(Texto de partida):
En el fondo, este problema de denominación
manifiesta la incertidumbre que padecemos ante los grupos
socialmente menos favorecidos, o marginados de la vida
cotidiana. ¿Dónde los colocamos? ¿Cómo los valoramos? ¿Cómo
los tratamos? ¿Qué hacer para que no se automarginen, para
que intervengan en el devenir de la sociedad? Un matiz
importante: este desconcierto ante el fenómeno de la vejez
lo muestran las familias y las generaciones más jóvenes,
pero también las propias personas de edad avanzada.
Convengamos en que la imagen que sobre la
vejez trasmite las sociedades económica y socialmente
desarrolladas dista mucho de resultar atractiva o
envidiable. En parte, puede explicarse por la decepción de
contemplar que se va perdiendo el sitio, el protagonismo, el
poder físico, intelectual, sexual, económico, laboral¿ Es
una situación, aceptémoslo, compleja, con aspectos
objetivamente negativos y difícil de ser percibida como
deseable. Y más en un mundo en que el deseo se ha erigido en
el motor de la vida económica e incluso en móvil de
decisiones en el espacio de lo personal.
La sociedad excluye a los ancianos y ellos
mismos parecen en muchos casos dispuestos a arrinconarse en
el furgón de cola, el de los menos activos. Desde esas dos
dimensiones complemetarias debemos contemplar la situación:
qué podemos hacer por el colectivo de los viejos y qué
pueden hacer ellos por sí mismos. Para empezar, una de las
asignaturas pendientes de esta sociedad que envejece a un
ritmo que demógrafos, economistas y psicólogos no dudan en
calificar de preocupante, es cómo cambiar la imagen del
envejecimiento, paso indispensable para que tanto las
personas que entran en esa fase vital como la sociedad en
general modifiquen sus actitudes ante los ancianos.

(Detalles del problema): Continúa el texto sobre la imagen de la vejez a partir de su última oración. El listado que viene a continuación no hace falta.

(Material proporcionado):
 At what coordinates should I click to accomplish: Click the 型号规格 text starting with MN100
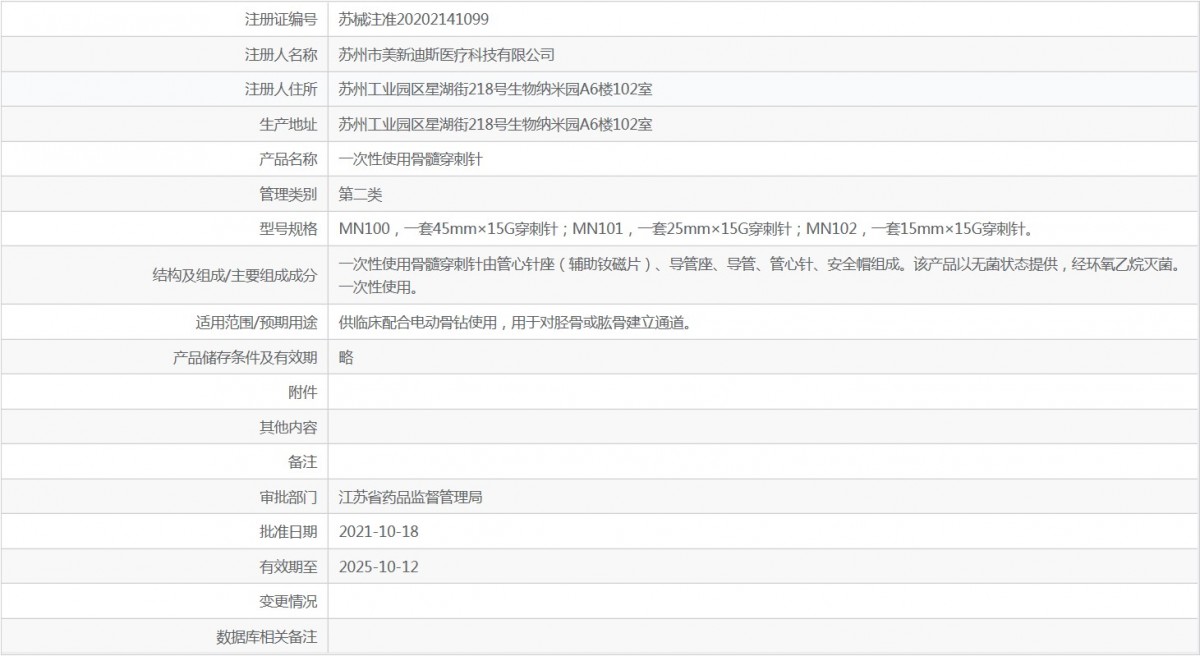[x=684, y=229]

(Respuesta del ejercicio):
El mito de la
eterna juventud, una trampa sin salida
Cuando alguien, refiriéndose a una persona
mayor, dice: "qué bien, qué joven está", implícitamente está
afirmando que lo bueno, en realidad, es ser joven. Lo demás
son apaños. Está manifestando que lo que se aprecia
socialmente es la juventud, y que ser viejo no es un valor,
sino casi un defecto. Otra frase reveladora: "En mis
tiempos¿", da a entender que su oportunidad, su sitio, ya
han pasado: que no hay un hueco relevante para los ancianos.
Poco a poco, se va asentando la presunción, cuando no la
convicción, de no pertenecer a esta época. Así, la persona
mayor se siente excluida y cada día confirma que va
perdiendo relevancia social.
Pero ser viejo tiene sus cosas positivas.
Sin ir más lejos, sentirse protagonista de su propia
evolución como persona y, más que nunca, un importante
miembro de la comunidad a la que pertenece. La sociedad, no
lo neguemos (¿cuántas películas de TV o cine, anuncios, o
pases de modelos tienen por protagonistas principales a
personas mayores?) discrimina a los viejos, pero éstos
también tienen alguna responsabilidad en tanto que, a veces
inconscientemente, participan activamente ("eso es cosa de
jóvenes, que decidan ellos") en este proceso de segregación
y desconsideración de los mayores.
¿Qué hacer para
integrar a los ancianos en la vida cotidiana?
En primer lugar, trasmitir a la sociedad
en su conjunto las necesidades de los viejos, qué piensan,
cómo se sienten. Todos deberíamos saber que es una situación
que nos va a llegar, no podemos seguir mirando a otro lado,
y negarnos a nosotros mismos que nos acercamos, o que ya
hemos llegado a la Tercera Edad.
Es difícil, porque los intereses de
mercado han instalado el mito de la juventud y han dictado
que esa fase de nuestra vida, efímera por definición, debe
perdurar indefinidamente. Cada arruga es una herida que
debemos ocultar, en lugar de la feliz constatación de que
seguimos viviendo, disfrutando de nuestro crecimiento
personal y de otros placeres anteriormente desconocidos o
insuficientemente valorados.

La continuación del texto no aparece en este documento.